Ulm/Basel – Der Ulmer Unfallchirurg Dr. Björn Drews ist für seine Forschung zum Anterolateralen Ligament (ALL) mit dem Alwin Jäger Preis ausgezeichnet worden. Die Funktion des Kniebandes wird seit seiner Wiederentdeckung durch belgische Ärzte 2013 in der Fachwelt stark diskutiert. Nach ihrer Überzeugung verbessert ein Ersatz des ALL die Rotationsstabilität des Knies nach Operationen der vorderen Kreuzbänder. In biomechanischen Versuchsreihen fand Drews mit seinem Team heraus, dass das Band jedoch fast keinen Einfluss auf die Rotationsstabilität hat.
Wiederentdeckung eines wenig erforschten Kniebandes
Das ALL wurde erstmals bereits 1879 von dem französischen Chirurgen Dr. Paul Ferdinand Segond beschrieben. Seine Bedeutung für die Kniefunktion galt jedoch lange Zeit als umstritten.
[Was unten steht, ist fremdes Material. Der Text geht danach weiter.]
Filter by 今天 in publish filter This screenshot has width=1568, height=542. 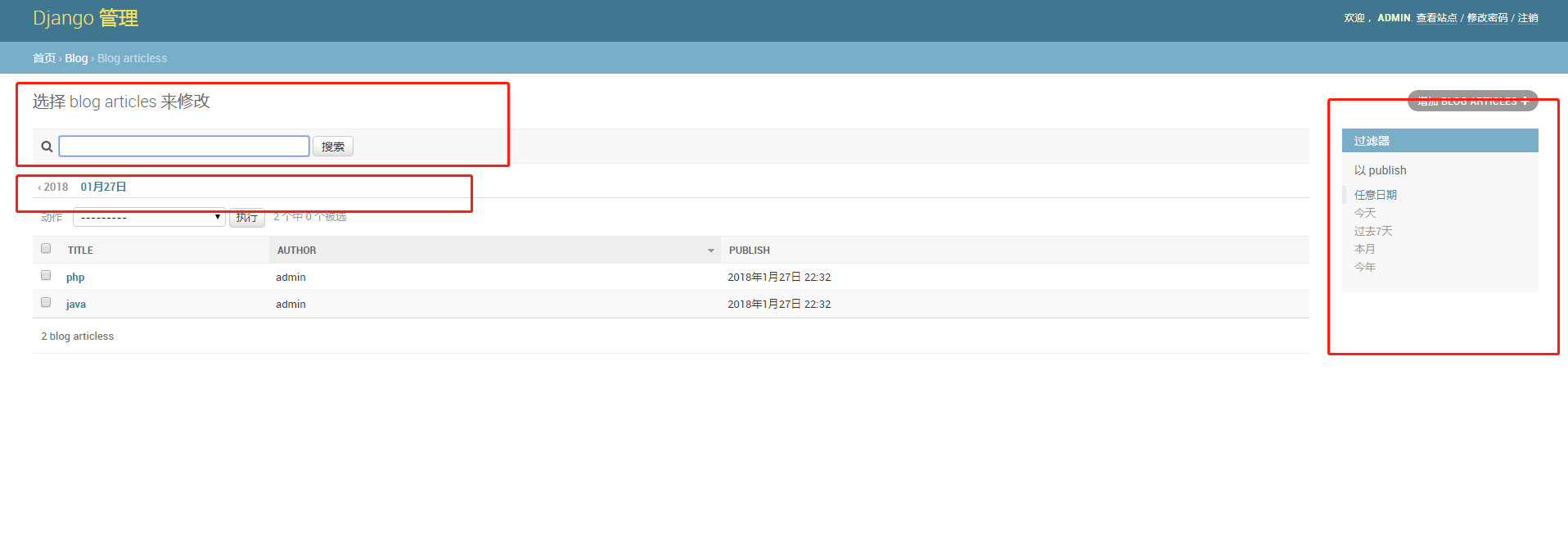point(1364,213)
In einer Publikation im Journal of Anatomy im Jahr 2013 nahmen die orthopädischen Chirurgen Dr. Steven Claes und Prof. Dr. Johan Bellemans von der Universitätsklinik in Löwen in Belgien das Band erneut in den Blick und beschrieben erstmals dessen genauen Verlauf und Funktion.
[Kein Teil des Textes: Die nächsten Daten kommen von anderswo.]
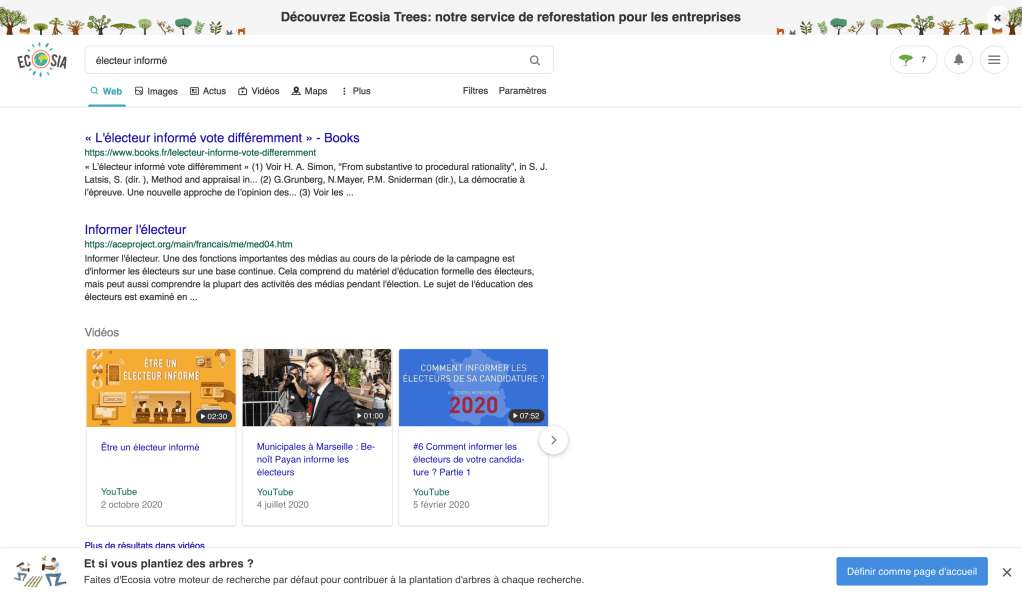Play "Être un électeur informé" video thumbnail

161,387
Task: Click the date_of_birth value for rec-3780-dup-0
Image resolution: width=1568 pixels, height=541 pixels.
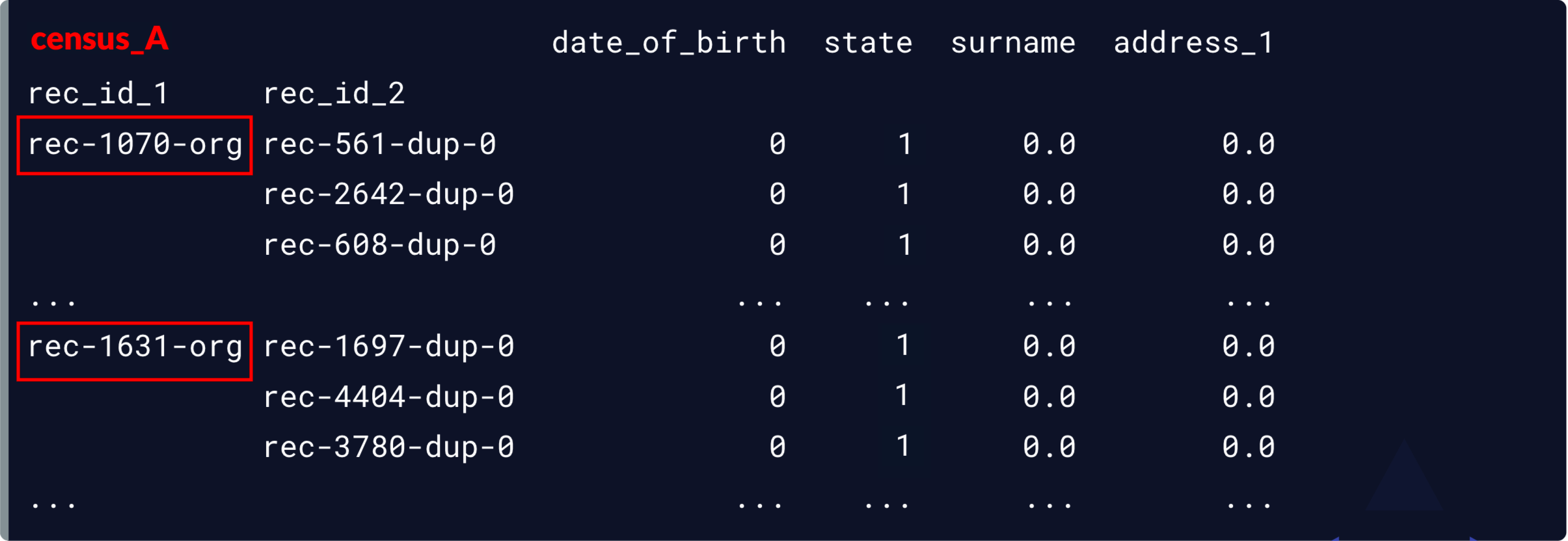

Ihren Ausführungen zufolge spielt das ALL eine wichtige Rolle in der seitlichen Stabilisierung des Kniegelenks. Ein Riss des Bandes könnte damit am sogenannten Pivot-Shift-Phänomen beteiligt sein, welches für eine Ruptur des vorderen Kreuzbandes spricht. Claes und Bellemans gingen dementsprechend davon aus, dass ein Ersatz des ALL das Knie nach einer Operation der vorderen Kreuzbänder stabilisieren könne. Dieser Ansatz wird seitdem diskutiert und erforscht.
„Wir wollten wissen, wie sich das ALL in der Bewegung des Knies verhält, denn darüber ist noch sehr wenig bekannt“, erläutert Preisträger Dr. Björn Drews, Facharzt der Ulmer Universitätsklinik für Unfall-, Hand-, plastische und Wiederherstellungschirurgie. In einem Kniesimulator setzte das Team um Drews besonders präparierte Kniegelenke Beuge- und Drehbewegungen aus, zum Teil unter extra Belastung, und beobachtete die Auswirkungen auf das Band.
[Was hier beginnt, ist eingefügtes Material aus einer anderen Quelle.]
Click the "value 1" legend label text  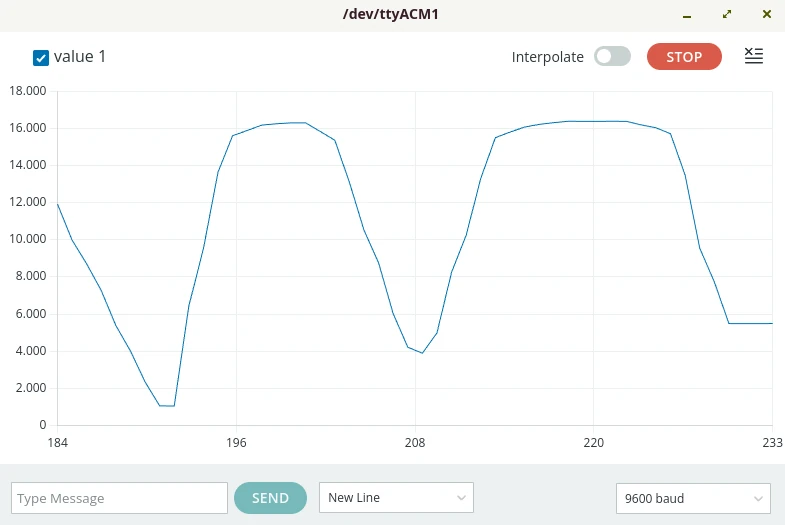[80, 57]
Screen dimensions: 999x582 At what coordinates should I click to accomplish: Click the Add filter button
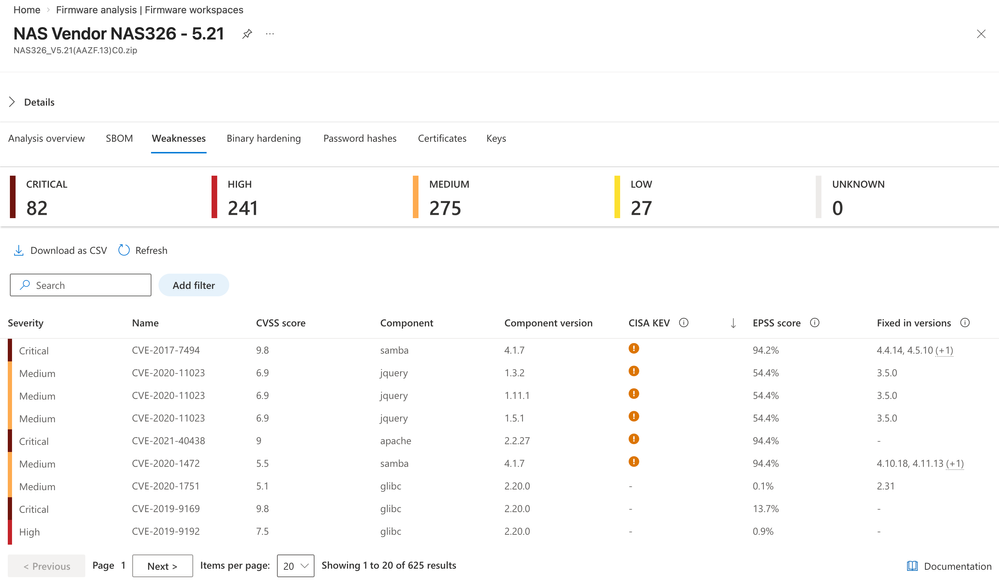tap(194, 285)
Kein wesentlicher Einfluss auf die Kniestabilität
„Wir konnten feststellen, dass das ALL bei passiver Bewegung ohne zusätzliche äußere Krafteinwirkung ohne Funktion bleibt, also keinen wesentlichen stabilisierenden Effekt hat. Aufgrund dieser Erkenntnisse können wir in einem Ersatz des ALL im Rahmen einer Operation der vorderen Kreuzbänder keinen zusätzlichen Nutzen für die Stabilität erkennen“, erläutert der 33-jährige Facharzt für Orthopädie und Unfallchirurgie das Ergebnis seiner Studie.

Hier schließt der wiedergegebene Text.